Friday, February 23, 2007

HOCKEY LAST NIGHT: CALL FOR SAFER GEAR AFTER SENS-SABRES BRAWL



Lost in the shuffle of the Sabres-Senators donnybrook last night was that Buffalo co-captain's Chris Drury injury -- his face collided with Chris Neil's shoulder pad, opening up a huge cut -- could have been mitigated with safer equipment.

Obviously, the brawl that ensued between the division rivals is the bigger, more eye-catching news, especially for the attention span deprived who are assumed to make up Sportsnet Connected's target audience, so that's the big story. You had Sens goalie Ray Emery going Sugar Ray Robinson on on a pair of Sabres and getting thrown out of the game and Bryan Murray getting spittin' mad at Sabres coach Lindy Ruff for putting out the straight-from-Slap Shot trio of Andrew Peters, Adam Mair and Patrick Kaleta (100-plus penalty minutes) against the Dany Heatley-Jason Spezza line. It was good fun and no one minded much, since it's the latter half of February and by this point, all the games are starting to run together and you're desperate for anything that make make the post-game quotes a little bit more lively. As a sidebar, the Sabres won 6-5 in, wait for it, a shootout.

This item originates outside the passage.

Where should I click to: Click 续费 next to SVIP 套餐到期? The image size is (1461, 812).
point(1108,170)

Drury got a severe cut from a clean check because the shoulder pads Neil was wearing aren't meant to reduce the impact of a blow should spark some conversation on the need to develop safer, more lightweight gear for NHL players, especially as they keep getting stronger and faster. It bears repeating: Padded wetsuits, anyone?

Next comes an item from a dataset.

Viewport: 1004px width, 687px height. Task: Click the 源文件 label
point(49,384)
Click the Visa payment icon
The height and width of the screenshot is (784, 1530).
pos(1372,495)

Eight of 12 games last night went to overtime -- including seven of the eight which ended before 11 Eastern. Does anyone actually try to win a game in 60 minutes any more? Incidentally, Globesports.com's Eric Duhatschek is saying pitch the shootout and play 10 minutes of 4-of-4 and call it a tie if no one scores. Eighty to 90 percent of the time, someone would score. Anyone who's actually seen the rare NFL game which ends in a tie,which hasn't happened since 2002, knows there's no shame in a game ending deadlocked if both teams did try to win. The NHL is the opposite: The shootout mandates someone has to win, even on the many nights when no one seems interested in doing so.

NHL Scoreboard

HOMETOWN BREAKDOWN

Our Kingston Frontenacs' quest to overachieve and finish higher than sixth in the Ontario Hockey League's Eastern Conference continued in earnest -- they got by the Peterborough Petes 3-2 on Chris Stewart's game-winner in the front end of a home-and-home series.